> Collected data
Content starts

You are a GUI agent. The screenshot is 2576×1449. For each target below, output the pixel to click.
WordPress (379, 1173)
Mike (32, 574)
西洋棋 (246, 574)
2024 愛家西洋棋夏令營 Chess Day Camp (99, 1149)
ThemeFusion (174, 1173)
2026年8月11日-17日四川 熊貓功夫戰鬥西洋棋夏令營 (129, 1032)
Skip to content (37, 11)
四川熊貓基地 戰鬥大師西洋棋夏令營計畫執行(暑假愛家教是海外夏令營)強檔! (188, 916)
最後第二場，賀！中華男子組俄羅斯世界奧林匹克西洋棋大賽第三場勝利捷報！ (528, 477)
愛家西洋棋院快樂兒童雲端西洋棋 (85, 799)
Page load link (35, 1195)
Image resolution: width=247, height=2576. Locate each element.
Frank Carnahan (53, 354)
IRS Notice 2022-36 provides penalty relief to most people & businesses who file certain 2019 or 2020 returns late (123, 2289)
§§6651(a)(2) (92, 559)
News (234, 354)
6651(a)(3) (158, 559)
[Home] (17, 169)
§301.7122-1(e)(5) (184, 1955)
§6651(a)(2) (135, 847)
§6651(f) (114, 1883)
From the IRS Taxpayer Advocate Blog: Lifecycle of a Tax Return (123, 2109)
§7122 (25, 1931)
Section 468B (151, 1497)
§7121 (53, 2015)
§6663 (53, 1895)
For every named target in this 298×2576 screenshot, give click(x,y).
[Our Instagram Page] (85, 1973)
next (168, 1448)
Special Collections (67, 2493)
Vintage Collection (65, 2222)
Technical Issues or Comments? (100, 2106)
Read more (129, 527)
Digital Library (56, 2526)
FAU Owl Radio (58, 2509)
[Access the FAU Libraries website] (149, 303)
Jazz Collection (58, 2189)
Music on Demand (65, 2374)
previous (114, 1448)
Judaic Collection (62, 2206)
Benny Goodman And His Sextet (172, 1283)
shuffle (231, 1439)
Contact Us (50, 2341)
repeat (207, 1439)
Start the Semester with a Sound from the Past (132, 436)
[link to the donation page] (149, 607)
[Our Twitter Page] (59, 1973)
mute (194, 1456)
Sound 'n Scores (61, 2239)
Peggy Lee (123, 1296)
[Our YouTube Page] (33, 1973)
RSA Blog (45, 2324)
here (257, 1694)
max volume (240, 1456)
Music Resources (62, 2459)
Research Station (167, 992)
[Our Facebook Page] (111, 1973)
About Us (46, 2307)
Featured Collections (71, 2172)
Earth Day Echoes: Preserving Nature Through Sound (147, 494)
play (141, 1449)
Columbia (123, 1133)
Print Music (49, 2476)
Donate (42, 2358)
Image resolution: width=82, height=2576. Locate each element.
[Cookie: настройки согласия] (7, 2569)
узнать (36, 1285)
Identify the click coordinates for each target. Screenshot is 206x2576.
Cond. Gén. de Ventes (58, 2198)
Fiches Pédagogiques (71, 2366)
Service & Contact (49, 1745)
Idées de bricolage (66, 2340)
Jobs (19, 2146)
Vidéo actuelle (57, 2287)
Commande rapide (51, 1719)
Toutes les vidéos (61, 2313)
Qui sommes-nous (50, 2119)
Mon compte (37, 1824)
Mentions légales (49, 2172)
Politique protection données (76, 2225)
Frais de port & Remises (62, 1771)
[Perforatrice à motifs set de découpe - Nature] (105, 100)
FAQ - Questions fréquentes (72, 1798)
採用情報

Content ends

If a line of the records includes the string "target", copy it out.

You are a GUI agent. The screenshot is 2576×1449. For each target below, output the pixel to click.
For every named target in this 298×2576 screenshot, give click(x,y).
Identify the click coordinates for each target. Screenshot is 206x2576.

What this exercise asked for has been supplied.